#### PASSAGE CHOISI:
----------------
Alors que le Parlement européen ambitionne de réguler ChatGPT et ses émules, l’anthropologue se réjouit de leurs potentialités et des évolutions qu’ils imprimeront à la société.
Par Gérald Papy
Le Parlement européen a adopté, le 13 mars, l’Artificial Intelligence Act, première législation mondiale de régulation de l’usage de l’intelligence artificielle. Mais sa maîtrise est-elle encore possible par l’être humain? On en doute à la lecture du nouvel essai de l’anthropologue et économiste Paul Jorion, L’avènement de la Singularité (1). Pour lui, on a déjà atteint ce momentum de singularité «où la croissance technologique devient incontrôlable et irréversible, entraînant des changements imprévisibles dans la civilisation humaine».
----------------
#### EXTRAIT DES DONNÉES:
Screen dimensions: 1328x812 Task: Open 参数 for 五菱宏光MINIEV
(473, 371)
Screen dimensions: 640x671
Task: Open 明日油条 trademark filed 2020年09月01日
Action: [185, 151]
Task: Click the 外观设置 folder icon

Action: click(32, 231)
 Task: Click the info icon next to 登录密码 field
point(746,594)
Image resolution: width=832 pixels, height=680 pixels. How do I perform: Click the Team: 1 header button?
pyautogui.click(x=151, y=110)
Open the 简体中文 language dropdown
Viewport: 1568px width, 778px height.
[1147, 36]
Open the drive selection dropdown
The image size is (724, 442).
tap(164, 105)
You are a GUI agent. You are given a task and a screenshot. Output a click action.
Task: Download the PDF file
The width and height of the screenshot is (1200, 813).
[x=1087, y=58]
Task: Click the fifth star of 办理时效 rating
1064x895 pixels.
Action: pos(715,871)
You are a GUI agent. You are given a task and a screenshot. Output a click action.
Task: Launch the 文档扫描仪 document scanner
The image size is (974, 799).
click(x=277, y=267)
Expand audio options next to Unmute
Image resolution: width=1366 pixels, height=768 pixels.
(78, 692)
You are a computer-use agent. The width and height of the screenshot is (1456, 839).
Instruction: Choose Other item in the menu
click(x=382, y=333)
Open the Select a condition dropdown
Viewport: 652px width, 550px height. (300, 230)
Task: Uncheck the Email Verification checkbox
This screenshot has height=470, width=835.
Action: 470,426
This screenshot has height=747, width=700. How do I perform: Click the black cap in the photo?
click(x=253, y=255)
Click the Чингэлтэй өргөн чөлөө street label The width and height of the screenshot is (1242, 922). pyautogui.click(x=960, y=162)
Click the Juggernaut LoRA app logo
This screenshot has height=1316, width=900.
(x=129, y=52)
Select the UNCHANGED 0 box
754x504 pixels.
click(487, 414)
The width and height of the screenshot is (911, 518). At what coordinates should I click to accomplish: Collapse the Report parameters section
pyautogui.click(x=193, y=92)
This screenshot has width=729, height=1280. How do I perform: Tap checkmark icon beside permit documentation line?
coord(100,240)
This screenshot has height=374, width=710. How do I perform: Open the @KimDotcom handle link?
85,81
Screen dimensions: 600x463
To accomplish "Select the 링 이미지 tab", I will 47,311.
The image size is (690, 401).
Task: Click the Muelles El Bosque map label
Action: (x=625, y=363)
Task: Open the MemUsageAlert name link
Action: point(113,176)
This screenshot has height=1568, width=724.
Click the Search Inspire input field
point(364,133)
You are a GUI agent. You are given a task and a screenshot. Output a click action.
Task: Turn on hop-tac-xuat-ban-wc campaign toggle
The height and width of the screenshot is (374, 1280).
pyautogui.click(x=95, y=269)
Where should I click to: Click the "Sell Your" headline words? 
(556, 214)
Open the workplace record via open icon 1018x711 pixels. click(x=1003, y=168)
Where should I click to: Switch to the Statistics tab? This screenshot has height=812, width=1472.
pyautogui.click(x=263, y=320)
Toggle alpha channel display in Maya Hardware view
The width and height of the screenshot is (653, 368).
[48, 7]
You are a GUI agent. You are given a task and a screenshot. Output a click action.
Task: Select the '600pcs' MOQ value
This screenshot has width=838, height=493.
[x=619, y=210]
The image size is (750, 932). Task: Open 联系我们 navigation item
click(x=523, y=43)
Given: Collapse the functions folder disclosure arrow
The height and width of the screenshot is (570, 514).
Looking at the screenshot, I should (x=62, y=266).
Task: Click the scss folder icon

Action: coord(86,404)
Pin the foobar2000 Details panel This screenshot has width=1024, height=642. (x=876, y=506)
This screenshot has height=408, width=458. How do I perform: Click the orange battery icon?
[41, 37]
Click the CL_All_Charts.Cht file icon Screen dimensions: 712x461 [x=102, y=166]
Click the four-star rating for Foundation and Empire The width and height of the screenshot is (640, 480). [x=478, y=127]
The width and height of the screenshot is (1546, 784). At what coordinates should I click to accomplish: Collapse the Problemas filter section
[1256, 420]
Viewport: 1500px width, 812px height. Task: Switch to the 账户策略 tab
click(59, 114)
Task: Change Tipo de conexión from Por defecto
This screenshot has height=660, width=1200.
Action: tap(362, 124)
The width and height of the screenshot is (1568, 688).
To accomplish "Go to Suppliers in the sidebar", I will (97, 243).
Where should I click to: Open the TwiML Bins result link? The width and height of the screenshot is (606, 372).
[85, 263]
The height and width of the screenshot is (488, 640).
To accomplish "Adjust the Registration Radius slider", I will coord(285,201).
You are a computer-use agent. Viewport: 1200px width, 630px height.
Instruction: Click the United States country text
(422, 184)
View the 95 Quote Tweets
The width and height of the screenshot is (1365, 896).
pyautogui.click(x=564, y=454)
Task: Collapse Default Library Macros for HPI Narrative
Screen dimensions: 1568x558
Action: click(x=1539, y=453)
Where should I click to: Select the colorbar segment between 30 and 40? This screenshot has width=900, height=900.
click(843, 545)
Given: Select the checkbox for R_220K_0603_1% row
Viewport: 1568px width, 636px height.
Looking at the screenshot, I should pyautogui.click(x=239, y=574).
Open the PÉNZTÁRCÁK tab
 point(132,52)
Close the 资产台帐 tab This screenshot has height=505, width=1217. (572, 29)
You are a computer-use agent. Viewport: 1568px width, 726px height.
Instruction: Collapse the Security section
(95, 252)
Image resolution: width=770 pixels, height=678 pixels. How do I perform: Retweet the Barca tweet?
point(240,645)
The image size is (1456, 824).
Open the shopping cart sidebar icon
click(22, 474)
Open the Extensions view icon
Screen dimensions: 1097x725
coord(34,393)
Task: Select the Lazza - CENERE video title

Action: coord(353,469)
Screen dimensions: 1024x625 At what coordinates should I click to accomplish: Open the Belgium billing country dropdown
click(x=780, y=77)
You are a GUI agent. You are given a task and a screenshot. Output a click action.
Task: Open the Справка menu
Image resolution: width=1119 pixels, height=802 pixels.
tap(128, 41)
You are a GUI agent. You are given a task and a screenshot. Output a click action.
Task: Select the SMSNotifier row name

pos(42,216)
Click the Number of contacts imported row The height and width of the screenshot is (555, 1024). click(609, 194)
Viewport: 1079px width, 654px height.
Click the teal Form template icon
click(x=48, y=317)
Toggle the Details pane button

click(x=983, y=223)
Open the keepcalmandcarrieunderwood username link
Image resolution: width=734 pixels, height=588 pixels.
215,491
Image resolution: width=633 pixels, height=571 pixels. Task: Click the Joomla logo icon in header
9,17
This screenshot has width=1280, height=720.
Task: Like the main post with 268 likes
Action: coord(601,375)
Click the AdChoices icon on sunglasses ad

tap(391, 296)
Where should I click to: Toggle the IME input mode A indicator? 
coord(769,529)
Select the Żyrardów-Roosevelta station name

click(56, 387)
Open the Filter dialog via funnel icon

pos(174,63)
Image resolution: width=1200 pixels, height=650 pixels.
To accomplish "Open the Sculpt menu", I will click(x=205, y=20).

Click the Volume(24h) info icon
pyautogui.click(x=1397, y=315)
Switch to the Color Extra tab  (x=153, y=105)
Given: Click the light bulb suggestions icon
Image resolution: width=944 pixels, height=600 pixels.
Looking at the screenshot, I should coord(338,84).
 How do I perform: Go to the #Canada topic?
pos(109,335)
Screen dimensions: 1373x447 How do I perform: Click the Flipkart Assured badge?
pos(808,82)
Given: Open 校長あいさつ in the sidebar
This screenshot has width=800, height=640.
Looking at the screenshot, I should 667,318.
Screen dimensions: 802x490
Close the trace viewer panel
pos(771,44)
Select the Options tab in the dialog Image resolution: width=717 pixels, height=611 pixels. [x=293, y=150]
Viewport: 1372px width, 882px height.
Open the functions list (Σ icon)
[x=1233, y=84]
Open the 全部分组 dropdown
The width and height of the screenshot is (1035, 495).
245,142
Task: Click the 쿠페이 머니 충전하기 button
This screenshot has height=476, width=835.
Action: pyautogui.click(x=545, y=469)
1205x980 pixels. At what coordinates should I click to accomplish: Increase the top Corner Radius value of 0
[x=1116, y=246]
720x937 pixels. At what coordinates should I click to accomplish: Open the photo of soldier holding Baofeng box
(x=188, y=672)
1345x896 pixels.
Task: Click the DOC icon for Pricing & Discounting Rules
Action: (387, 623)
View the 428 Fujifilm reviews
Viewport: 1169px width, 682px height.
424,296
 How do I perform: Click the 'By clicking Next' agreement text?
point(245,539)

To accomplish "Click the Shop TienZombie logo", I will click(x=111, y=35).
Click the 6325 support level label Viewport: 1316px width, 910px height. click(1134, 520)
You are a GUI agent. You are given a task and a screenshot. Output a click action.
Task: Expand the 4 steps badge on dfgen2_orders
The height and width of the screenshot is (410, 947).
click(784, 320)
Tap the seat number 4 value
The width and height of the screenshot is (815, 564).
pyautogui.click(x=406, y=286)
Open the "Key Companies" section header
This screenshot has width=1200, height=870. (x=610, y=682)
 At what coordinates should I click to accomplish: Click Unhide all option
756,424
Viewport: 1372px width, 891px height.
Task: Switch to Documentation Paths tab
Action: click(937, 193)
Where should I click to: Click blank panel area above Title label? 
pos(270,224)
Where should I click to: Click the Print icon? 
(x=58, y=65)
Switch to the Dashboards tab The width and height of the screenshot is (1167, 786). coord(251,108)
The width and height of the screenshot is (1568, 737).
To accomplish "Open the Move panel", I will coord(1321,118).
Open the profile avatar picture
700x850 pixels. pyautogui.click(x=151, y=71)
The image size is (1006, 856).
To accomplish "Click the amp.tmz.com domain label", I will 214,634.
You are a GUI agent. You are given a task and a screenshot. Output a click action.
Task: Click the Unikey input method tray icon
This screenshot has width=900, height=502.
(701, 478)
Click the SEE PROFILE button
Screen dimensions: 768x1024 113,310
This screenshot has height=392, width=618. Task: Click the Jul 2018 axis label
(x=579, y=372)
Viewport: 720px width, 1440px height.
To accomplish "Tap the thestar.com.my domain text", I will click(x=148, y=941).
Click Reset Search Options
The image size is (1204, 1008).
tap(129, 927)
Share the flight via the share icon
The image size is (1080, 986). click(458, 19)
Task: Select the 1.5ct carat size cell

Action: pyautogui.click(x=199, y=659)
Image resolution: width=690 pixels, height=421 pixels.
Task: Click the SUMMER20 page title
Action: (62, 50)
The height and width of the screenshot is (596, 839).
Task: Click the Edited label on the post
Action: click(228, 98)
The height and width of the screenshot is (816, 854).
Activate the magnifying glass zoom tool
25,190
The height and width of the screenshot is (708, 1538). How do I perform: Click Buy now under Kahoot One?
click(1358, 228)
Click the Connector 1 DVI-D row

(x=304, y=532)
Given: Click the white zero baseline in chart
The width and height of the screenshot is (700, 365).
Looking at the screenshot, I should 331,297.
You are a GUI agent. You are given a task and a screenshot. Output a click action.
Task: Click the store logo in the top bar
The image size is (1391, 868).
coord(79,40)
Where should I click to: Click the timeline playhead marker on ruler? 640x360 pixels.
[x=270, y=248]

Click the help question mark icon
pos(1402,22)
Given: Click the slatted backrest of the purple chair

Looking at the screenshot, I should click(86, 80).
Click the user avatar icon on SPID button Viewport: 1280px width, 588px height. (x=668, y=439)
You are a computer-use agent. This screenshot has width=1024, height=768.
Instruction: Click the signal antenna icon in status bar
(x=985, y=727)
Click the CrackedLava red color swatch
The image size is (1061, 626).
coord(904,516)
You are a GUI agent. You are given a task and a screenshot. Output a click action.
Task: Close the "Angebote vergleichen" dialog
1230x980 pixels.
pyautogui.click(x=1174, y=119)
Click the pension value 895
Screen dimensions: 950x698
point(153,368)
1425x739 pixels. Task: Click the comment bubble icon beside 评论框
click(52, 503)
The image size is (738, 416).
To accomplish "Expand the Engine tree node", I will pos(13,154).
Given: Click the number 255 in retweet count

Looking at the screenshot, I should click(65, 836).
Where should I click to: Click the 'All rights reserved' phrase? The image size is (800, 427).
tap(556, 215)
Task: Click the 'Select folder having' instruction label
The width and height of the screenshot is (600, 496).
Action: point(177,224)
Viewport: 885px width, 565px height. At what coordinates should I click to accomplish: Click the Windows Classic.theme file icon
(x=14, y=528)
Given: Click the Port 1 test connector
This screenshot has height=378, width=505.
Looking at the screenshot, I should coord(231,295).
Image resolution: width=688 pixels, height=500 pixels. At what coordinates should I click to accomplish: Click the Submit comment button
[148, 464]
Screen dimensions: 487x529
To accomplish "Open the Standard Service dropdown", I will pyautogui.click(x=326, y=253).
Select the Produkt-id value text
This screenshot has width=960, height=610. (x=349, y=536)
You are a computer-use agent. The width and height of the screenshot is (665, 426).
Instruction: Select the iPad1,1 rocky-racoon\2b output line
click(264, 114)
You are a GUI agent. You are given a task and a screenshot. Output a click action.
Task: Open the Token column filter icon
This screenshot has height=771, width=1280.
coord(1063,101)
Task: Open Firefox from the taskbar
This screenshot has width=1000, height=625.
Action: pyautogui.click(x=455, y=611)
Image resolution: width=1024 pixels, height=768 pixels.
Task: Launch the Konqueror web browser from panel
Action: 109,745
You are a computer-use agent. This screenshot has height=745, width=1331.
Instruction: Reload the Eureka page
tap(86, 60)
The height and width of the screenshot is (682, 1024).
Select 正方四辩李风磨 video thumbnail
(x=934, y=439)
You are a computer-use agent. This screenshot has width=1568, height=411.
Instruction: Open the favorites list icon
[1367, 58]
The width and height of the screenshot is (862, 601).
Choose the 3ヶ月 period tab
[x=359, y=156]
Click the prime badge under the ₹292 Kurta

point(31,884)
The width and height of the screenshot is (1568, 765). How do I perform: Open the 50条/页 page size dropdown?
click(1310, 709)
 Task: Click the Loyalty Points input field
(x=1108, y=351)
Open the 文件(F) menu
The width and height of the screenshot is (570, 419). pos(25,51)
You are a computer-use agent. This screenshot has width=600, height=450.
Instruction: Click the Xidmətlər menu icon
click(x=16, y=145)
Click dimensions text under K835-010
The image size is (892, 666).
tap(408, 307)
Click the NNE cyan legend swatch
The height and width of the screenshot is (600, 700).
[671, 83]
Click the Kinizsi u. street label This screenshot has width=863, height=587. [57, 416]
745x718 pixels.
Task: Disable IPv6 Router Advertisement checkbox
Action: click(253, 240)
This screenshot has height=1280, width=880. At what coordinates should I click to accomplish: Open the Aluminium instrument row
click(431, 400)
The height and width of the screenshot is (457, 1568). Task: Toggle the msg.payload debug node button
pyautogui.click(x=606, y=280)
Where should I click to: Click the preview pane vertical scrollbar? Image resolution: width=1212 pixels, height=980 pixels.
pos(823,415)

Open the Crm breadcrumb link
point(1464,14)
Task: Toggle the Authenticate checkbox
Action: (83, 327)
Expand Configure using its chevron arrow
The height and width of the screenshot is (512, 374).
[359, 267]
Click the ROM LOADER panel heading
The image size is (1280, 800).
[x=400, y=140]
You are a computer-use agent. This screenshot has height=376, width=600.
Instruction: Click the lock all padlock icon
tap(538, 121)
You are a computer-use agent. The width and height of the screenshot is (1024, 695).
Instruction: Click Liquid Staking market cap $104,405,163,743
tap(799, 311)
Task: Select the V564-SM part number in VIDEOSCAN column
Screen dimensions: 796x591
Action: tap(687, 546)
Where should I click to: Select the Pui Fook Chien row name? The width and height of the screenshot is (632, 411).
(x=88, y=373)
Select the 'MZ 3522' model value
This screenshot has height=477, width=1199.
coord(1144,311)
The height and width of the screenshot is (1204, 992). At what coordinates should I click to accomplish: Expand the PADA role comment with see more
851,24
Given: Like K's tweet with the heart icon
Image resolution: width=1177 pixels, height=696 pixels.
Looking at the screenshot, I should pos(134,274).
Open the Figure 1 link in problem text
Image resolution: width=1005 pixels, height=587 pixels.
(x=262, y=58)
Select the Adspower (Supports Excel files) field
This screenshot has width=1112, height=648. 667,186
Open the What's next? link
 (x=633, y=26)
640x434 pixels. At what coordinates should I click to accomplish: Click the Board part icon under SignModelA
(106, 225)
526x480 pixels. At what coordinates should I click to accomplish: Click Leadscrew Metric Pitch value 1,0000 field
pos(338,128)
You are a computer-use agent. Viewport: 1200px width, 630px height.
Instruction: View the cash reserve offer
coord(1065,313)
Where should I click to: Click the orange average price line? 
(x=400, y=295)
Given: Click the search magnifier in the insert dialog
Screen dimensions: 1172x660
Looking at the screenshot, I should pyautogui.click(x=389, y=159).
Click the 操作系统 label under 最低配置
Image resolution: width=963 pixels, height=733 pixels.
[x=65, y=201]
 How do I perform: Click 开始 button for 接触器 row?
----------------
Modifiez le passage choisi en remplaçant « ambitionne » par « envisage », puis recopiez-le en commençant par « Alors que le » et en poursuivant jusqu’à « à la société. ».

#### RÉPONSE ATTENDUE:
Alors que le Parlement européen envisage de réguler ChatGPT et ses émules, l’anthropologue se réjouit de leurs potentialités et des évolutions qu’ils imprimeront à la société.